Please use this identifier to cite or link to this item: https://scholarbank.nus.edu.sg/handle/10635/221765
Title: EFFECTS OF ARTIFICIAL AND NATURAL HEDGING ON INTERNATIONAL REAL ESTATE INVESTMENTS
Authors: MATHAN SUGUMARAN
Keywords: Real Estate
RE
Addae-Dapaah Kwame
Currency risk
Hedging
Investment
2012/2013 RE
Issue Date: 24-Apr-2013
Citation: MATHAN SUGUMARAN (2013-04-24). EFFECTS OF ARTIFICIAL AND NATURAL HEDGING ON INTERNATIONAL REAL ESTATE INVESTMENTS. ScholarBank@NUS Repository.
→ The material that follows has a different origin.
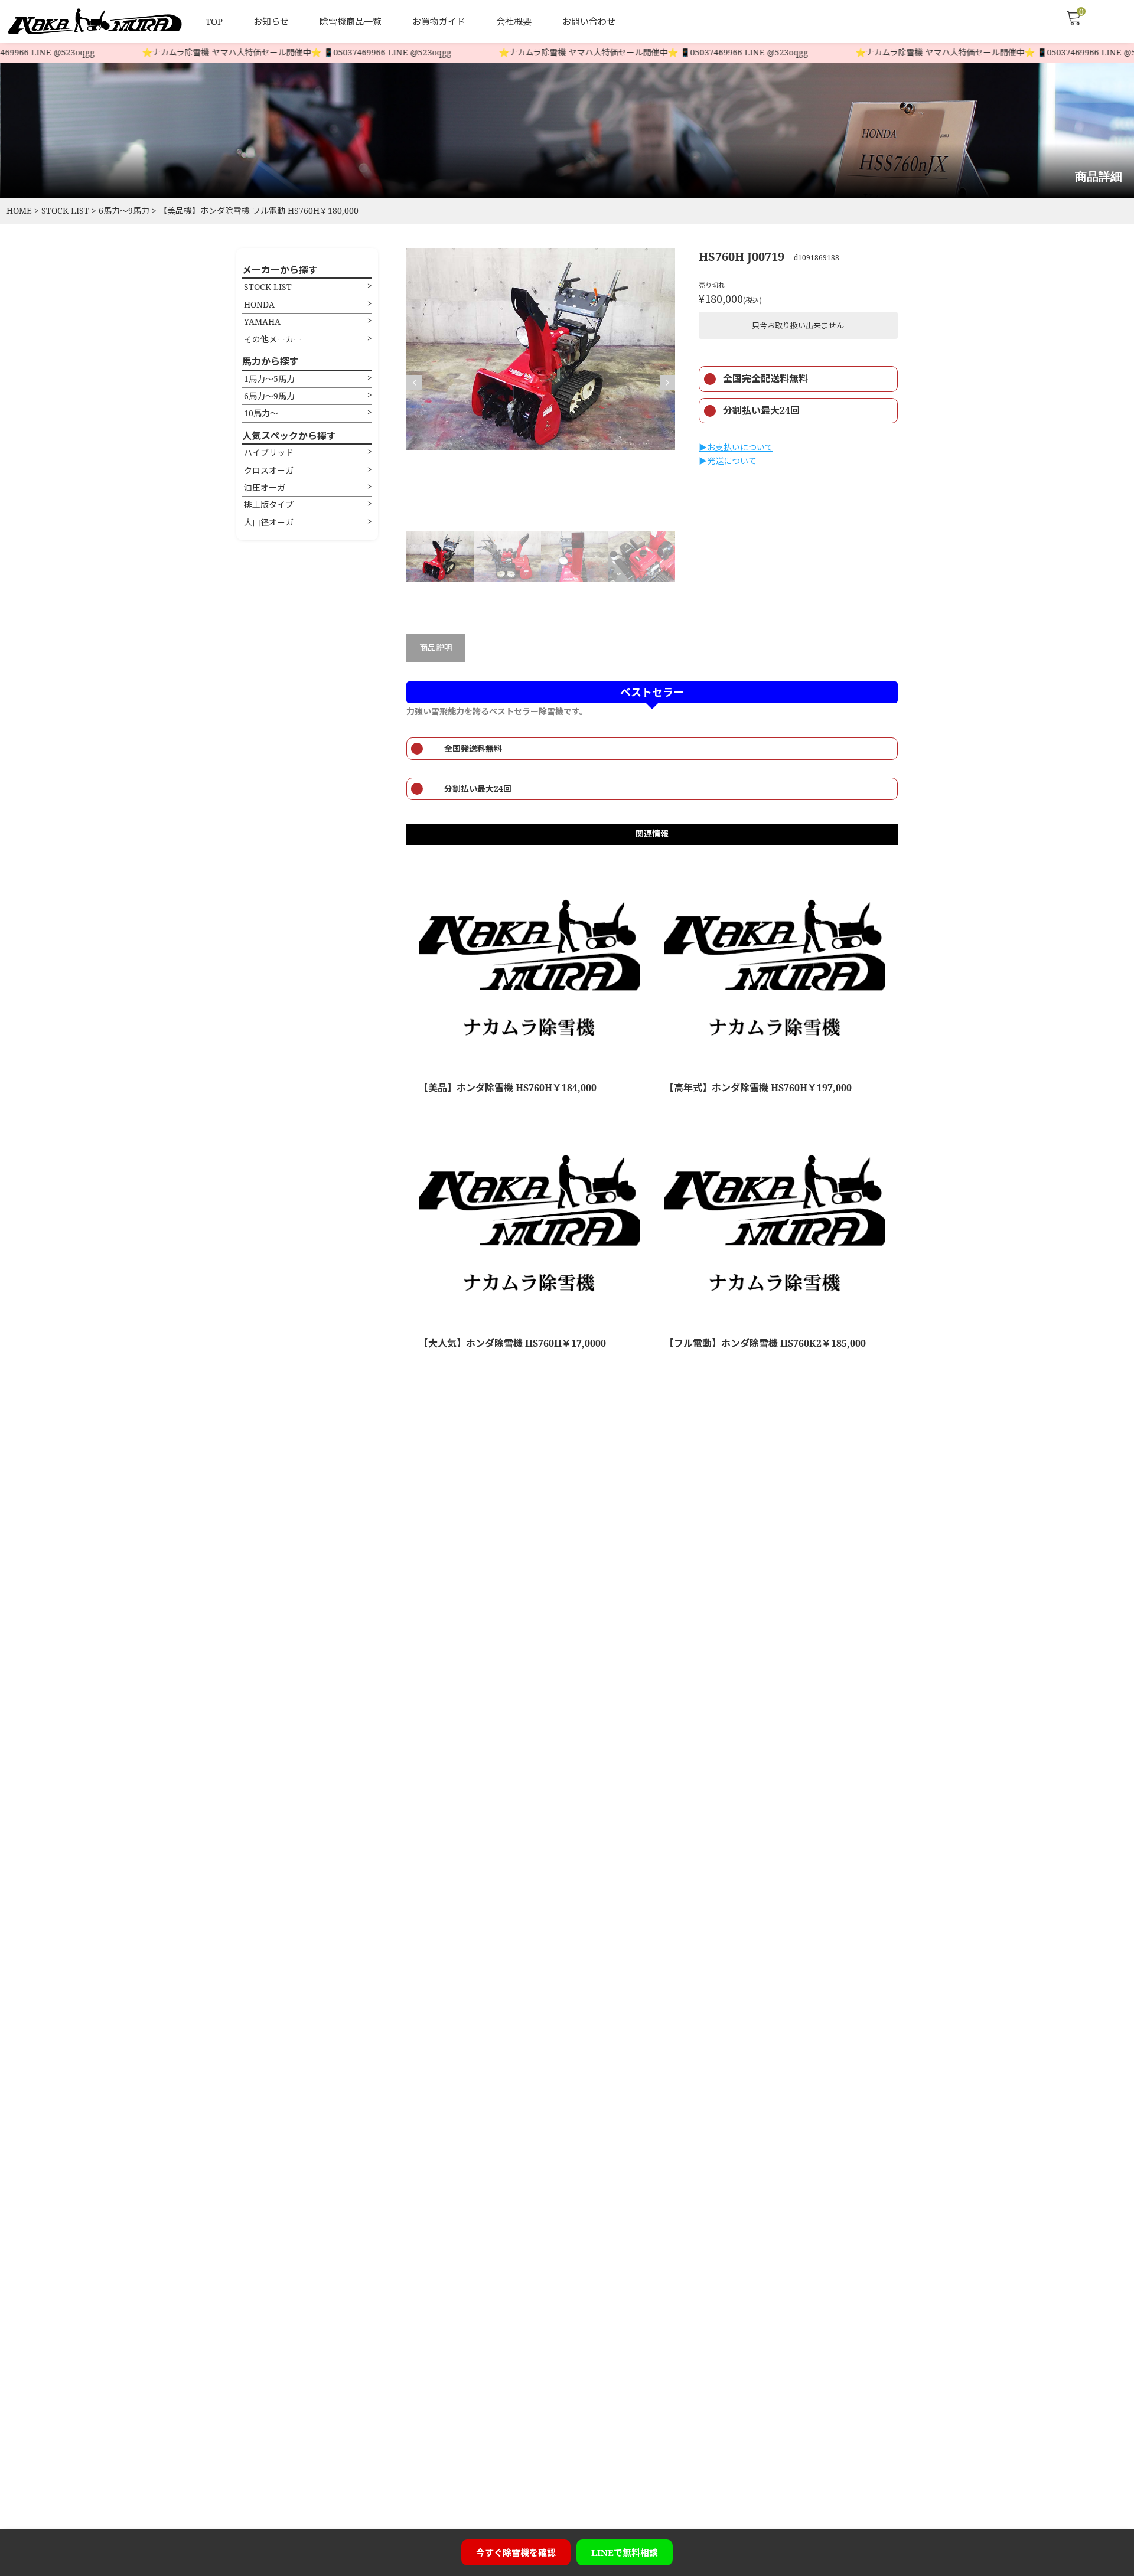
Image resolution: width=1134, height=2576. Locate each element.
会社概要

Abstract: With the recent onset of the Global Financial Crisis, investors have to rethink their hedging strategies across diversified portfolios as well as with portfolios with longer investment horizons, to seek the best risk-return characteristics. The purposes of this study are to 1) determine if the currency swap strategy dominates the natural hedge strategy over a 3 year, 5 year and 7 year holding period by their risk-return characteristics (Sharpe ratio, Treynor’s Ratio, Jensen’s alpha) during a period of both calm and crisis (Q4 2001 to Q2 2012); 2) to determine if the currency swap strategy dominates the natural hedge strategy on the basis of maximal utility and risk averseness (stochastic dominance) during a period of both calm and crisis; 3) to determine if the currency swap strategy dominates the natural hedge strategy on the basis of risk-return characteristics, maximal utility and risk averseness during the GFC. The findings proved contrary that the natural hedge strategy dominated the currency swap strategy over the three holding periods and during the GFC period. The natural hedge strategy dominated on all accounts of risk-return characteristics, maximal utility and risk averseness. This is primarily to the US Dollar weakening during the period of study, and thus, the natural hedge strategy provided better portfolio diversification than the currency swap’s ability to mitigate currency risk. Studies involving correlations between currencies in the portfolio and real estate returns and comparing specific holding periods during the GFC with general trends could be conducted to improve the measure of hedging.